“Ya no soy yo”: la pesadilla del virus prolongado
MILÁN- “No podía con mi alma”, recuerda Éricka Olaya Andrade, una colombiana residente en Milán, Italia, al pensar en el 3 de abril de 2020. Ese día, sola en su apartamento, no tenía fuerzas para respirar; el COVID-19 la invadía.
Estaba lista para abrirle la puerta al paramédico que la auxilió: “Me salvó esta persona que entró vestido como astronauta”.
Aunque le pidió subirse a la camilla, ella no quería hacer “show” frente a los ojos sorprendidos de los vecinos que se asomaban por las ventanas, con el miedo de estar cerca de una paciente de COVID-19, el virus que generaba terror en el mundo. Éricka bajó las escaleras desde un quinto piso y, al llegar a la puerta del edificio, se desvaneció: “Me tuvieron que esperar con una silla de ruedas, ahí me puse a llorar. En mi vida había necesitado una silla de ruedas”.
En la ambulancia, camino al hospital Instituto Clínico Città Studi, les escribió a sus hermanos en Colombia y les envió los contactos de sus amigos, quienes estarían al tanto de su situación. No alertó a sus padres porque “los podía matar” con la noticia. “Yo esa bomba no la podía soltar”, recalca.
Tenía miedo de perder la consciencia, de ser intubada. Pensaba que podía ser el final.
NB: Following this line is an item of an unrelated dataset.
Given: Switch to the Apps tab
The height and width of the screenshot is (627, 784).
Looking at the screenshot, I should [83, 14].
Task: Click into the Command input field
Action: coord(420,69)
De sus 47 años, Éricka ha vivido 28 en Italia. La bogotana llegó en 1996 para unas vacaciones y decidió establecerse allí para formarse como diseñadora y consultora en comunicación. Durante más de dos décadas, estuvo al frente de proyectos publicitarios, relaciones públicas y más, en Milán, una de las llamadas capitales de la moda.
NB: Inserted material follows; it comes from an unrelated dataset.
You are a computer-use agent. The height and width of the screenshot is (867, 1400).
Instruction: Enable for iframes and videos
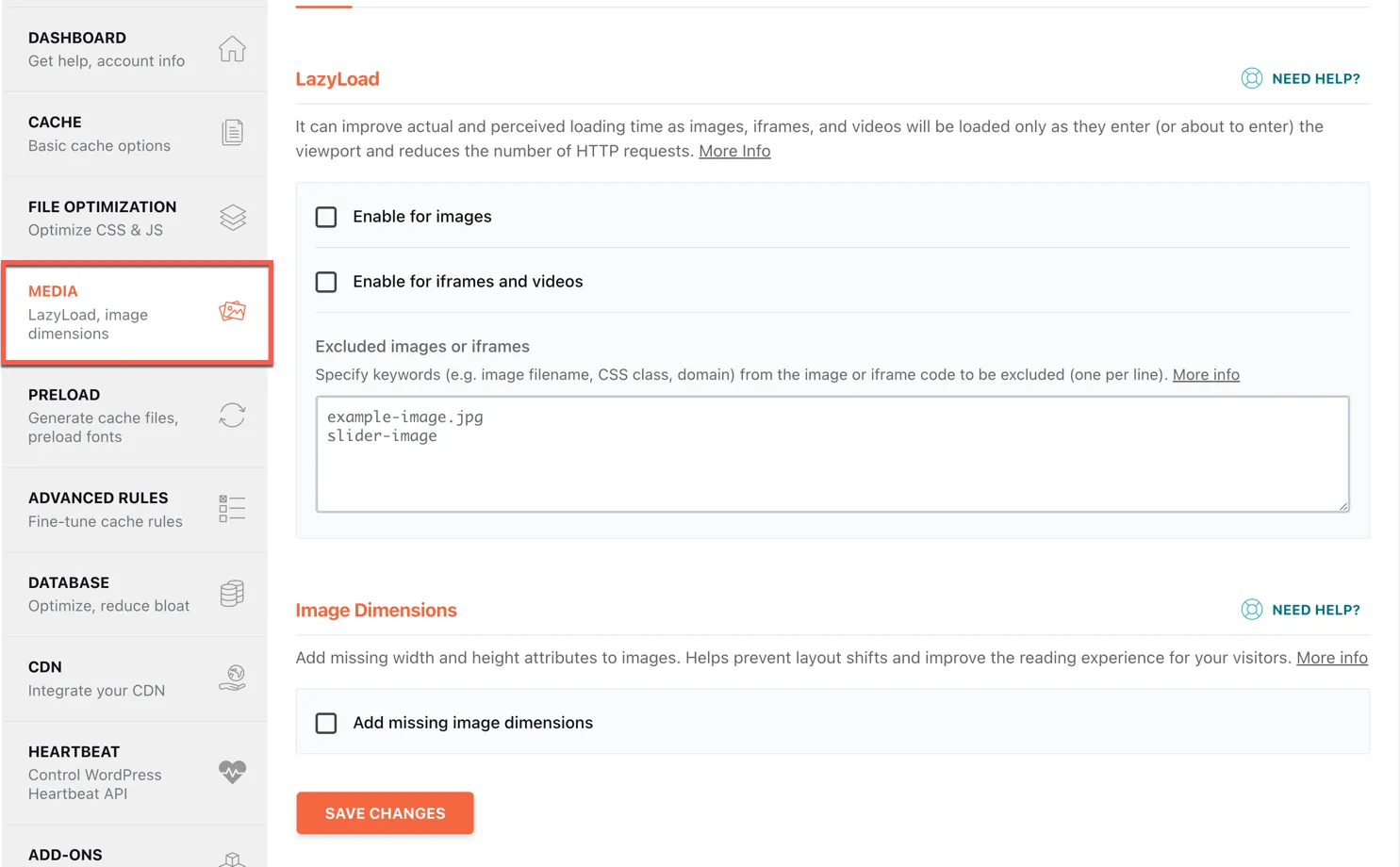326,282
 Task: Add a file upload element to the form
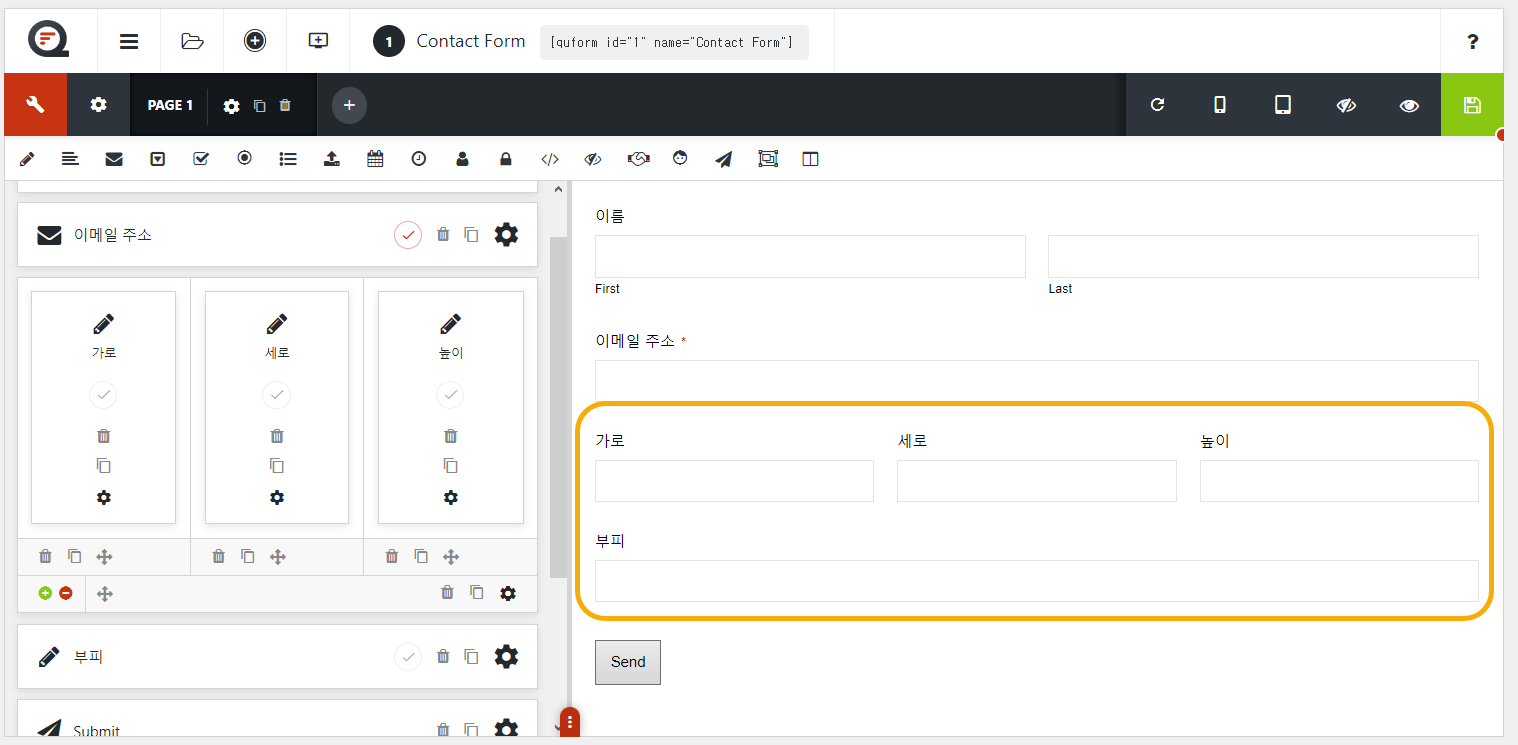(x=331, y=158)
Con más de nueve mil contagios y 460 muertos por COVID-19, se impuso la cuarentena en Italia el 9 de marzo de 2020 para 60 millones de personas. La orden era quedarse en casa; no obstante, Éricka debió ir a la oficina otros seis días porque no le habían dado aval para el teletrabajo.
Entonces, lo inevitable llegó: aparecieron los síntomas cuando estaba encerrada en casa. Creía que tal vez eran producto del estrés y cansancio del trabajo, sumado a molestias por el asma, enfermedad que la acompaña desde niña. De todas formas, no era una simple gripa, pues la migraña, la pérdida del gusto, el olfato y el apetito— junto con un fuerte malestar— lo delataban.
En el hospital, la sometieron a exámenes, rayos X y un hisopado ‘de protocolo’. Sus pulmones estaban a punto de colapsar, tenía una hemorragia y una neumonía avanzada. Quedó internada tres semanas, viviendo en carne propia y siendo testigo de la dureza del COVID-19 con otros pacientes que lloraban y gritaban como si se tratase de “un pabellón psiquiátrico”.
Al cumplir los 20 días, bajo tratamiento con antibióticos y con una bala de oxígeno, le ordenaron la salida, no para ir a su apartamento, sino a un sitio especial: el Hotel Michelangelo, de 17 pisos y 200 habitaciones adecuadas exclusivamente para aislar a los enfermos. Éricka vivió ahí por 70 días.
Salir del hotel fue como si “el mundo le hubiera caído encima” debido a que las secuelas no desaparecieron. Por ejemplo, sus manos se volvieron frágiles, no podía exprimir un limón ni sostener las ollas: “Era como una viejita de 90 años. Me preguntaba por qué y trataba de justificarlo… Decía ‘estuve encerrada mucho tiempo, a la próxima semana a lo mejor me aliento’”. Las semanas corrieron y no sanó. La indicación del médico era que guardara reposo.
Ericka perdió su identidad. “Ya no soy yo, ya no soy la misma. Era una persona hiperactiva, llena de energía, pero esto demuele”, enfatiza. Aunque ha estado en terapias y golpeando las puertas de distintos médicos, hasta ahora no ha podido cortar de raíz el denominado COVID prolongado, condición por la que padece síntomas después de más de tres años de la enfermedad.
Éricka celebró como si hubiese “ganado la lotería” que en octubre de 2023 fuera incluida en un grupo de 182 personas de un ensayo clínico con el tratamiento Temelimab, fármaco empleado para la esclerosis múltiple que busca confrontar los síntomas neuropsiquiátricos y el deterioro funcional de los pacientes de COVID-19 prolongado.
“No sé qué me vayan a decir en junio, pero no quiero vivir más años así. No sé si voy a volver a recuperar mi salud”.
Estoy en una condición de discapacidad, de una enfermedad crónica y degenerativa, por lo que necesito estar cerca de la investigación en Europa, para no vivir así
Éricka Olaya Andrade, paciente con COVID-19.